A series of musings on movies, memories, and storytelling.
by Cassie Hayes, Fiction Editor
Once upon a time, I lived on my family’s land in a house my grandfather designed on FM 1387 in between Midlothian and Waxahachie, Texas, near a tiny little town called Ovilla. This land, although we moved into Waxahachie when I was ten, is often the image I think of when I come across the word “home.” The scratchy knee-high grass. The goats and cows. The black fence and mimosa blossoms. The smell of honeysuckle. The blackberry bush and the peach trees.
I spent the first ten years of my life standing on hard, quartz-ridden black dirt underneath an unrelenting sun, surrounded by whispering wind and miles and miles of cedar-tree-spotted plains. I was, I liked to think, the next link in the chain of Wild West warriors that made up the Hayes clan.
I liked to think I was Texas tough.
Of course in reality I was a scrawny underweight girl, all knees and elbows, prone to ear infections, afraid of the dark, who got stage fright ordering at restaurants.
I’m more of a romantic dreamer than Texas tough. There’s a Kodak photograph buried somewhere in my parent’s attic of me as a six- or seven-year-old at the state fair, standing next to my father and grandfather. I’m wearing a black cowboy hat and black cowboy boots—(they HAD to be black because I wanted to be an outlaw, not a lawman)—that my grandfather had bought me. I’ve got a stern look on my face, like one wrong move and I’d shoot you dead. I adored those boots and that hat because they were sort of like a costume you could wear out and about without Mom telling you to put on something more presentable. No, they weren’t my beloved Batman, Tigger, or Scooby Doo costumes that I wore at home—but at least they were something.
At least they were an outward representation of the character I felt I was building myself to be.
Now, let’s not start philosophizing about how “everyone wears masks” and have some sort of existential identity crisis in the middle of a lousy blog post. I’m just saying people like building and rebuilding their character—the person they present themselves to be—and that who they end up being is one part who they are, one part who they were brought up to be, and one part who they want to be.
And when I first saw The Big Sleep, I knew without a doubt that I wanted to be Lauren Bacall.
Although she was a New York girl, she should have gotten an honorary Texas tough badge. Brash, but cool and collected. Never screechy or hysterical like a lot of the other girls in the black and white movies I watched. Even when she played a minor role, she seemed to be in control of the whole film somehow, all the character development, action, and scenes playing out according to a master plan of her making.
She had “the Look.” Sexy. Sassy. Dangerous. A strong woman who could be the femme fatale, the young debutante, or the doting lover but in any case wasn’t naïve, wasn’t lost, wasn’t unfocused, knew exactly what she wanted and how to get it. She was the forerunner of the strong women portrayed in this year’s Wonder Woman box office success.

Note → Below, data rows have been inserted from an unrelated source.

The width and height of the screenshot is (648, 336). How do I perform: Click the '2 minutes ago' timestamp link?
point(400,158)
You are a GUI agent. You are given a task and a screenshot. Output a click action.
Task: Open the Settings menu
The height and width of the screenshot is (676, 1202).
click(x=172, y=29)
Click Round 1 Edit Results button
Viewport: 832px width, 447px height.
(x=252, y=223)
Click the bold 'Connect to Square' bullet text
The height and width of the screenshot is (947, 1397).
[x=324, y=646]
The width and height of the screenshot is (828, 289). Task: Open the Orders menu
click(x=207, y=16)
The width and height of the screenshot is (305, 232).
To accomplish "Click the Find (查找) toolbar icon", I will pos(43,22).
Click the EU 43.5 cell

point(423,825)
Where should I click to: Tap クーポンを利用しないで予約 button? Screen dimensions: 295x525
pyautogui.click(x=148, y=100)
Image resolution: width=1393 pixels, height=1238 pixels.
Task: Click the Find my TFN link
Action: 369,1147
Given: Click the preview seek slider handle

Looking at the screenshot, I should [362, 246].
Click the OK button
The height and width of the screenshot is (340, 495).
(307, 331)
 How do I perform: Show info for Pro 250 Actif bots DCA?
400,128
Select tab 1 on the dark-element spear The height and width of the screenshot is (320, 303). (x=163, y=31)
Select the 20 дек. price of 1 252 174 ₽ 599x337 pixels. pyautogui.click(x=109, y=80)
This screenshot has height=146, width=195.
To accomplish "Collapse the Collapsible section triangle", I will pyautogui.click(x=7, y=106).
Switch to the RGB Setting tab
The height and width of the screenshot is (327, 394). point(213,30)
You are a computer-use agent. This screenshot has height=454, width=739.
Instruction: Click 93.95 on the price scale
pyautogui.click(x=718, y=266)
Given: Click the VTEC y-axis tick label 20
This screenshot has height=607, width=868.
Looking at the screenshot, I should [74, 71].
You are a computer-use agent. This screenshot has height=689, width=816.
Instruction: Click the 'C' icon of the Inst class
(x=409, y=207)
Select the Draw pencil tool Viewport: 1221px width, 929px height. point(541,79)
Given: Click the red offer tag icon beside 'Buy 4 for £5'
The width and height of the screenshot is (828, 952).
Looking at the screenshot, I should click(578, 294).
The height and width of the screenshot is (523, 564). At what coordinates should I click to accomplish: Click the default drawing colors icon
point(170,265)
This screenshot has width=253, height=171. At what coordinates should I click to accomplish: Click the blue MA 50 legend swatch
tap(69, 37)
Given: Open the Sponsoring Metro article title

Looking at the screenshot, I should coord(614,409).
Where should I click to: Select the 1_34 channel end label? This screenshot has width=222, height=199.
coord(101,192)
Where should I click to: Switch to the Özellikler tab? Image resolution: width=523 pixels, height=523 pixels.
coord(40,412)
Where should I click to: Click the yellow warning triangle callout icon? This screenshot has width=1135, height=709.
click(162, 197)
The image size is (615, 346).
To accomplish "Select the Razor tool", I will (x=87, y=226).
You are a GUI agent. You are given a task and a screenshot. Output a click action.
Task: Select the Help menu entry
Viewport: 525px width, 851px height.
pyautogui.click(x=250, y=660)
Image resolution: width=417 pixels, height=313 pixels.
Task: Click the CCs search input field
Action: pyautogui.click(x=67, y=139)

I do not possess anywhere close the level of cool conveyed by Lauren Bacall. But recently I read her memoir, By Myself and Then Some, and was amazed to read that her famous “Look” came about when she had to lean against the wall with her face pointed down so she could raise her cigarette to her lips without her hand shaking from nervousness.
Toughness is in the way you carry yourself, not in what you feel. It’s a piece of your character that you choose to put into place—not something God-given, not something granted to only Texans or brassy New York actresses with smoldering good looks.
Which is good news for us who don’t feel so tough sometimes.
And good news for us writers, who need a bit of toughness, perseverance and resilience, just to keep putting our pen to paper or our fingers to the keyboard. Writing is tough. It’s about as relentless as the sun over my Texas homestead, about as hard as that quartz-ridden black dirt. And it means putting on masks, wearing costumes out and about, pretending life on your family’s rural land was idyllic and meaningful—assigning meaning to yourself and your experiences and sharing them, declaring them important for others to understand and recognize too. Pretending the quartz is diamonds. That takes guts, grit, toughness, and that’s writing.
Of course maybe I’m overthinking it. At the end of the day, maybe being a writer has nothing to do with toughness or the reshaping of your identity—maybe a writer is just plain and simple one who writes and can’t NOT write.
Maybe you just are what you are—your look is just your look—and it’s as simple whistling according to Bacall’s famous double entendre line from To Have and Have Not:
“You know how to whistle, don’t you, Steve? You just put your lips together and blow.”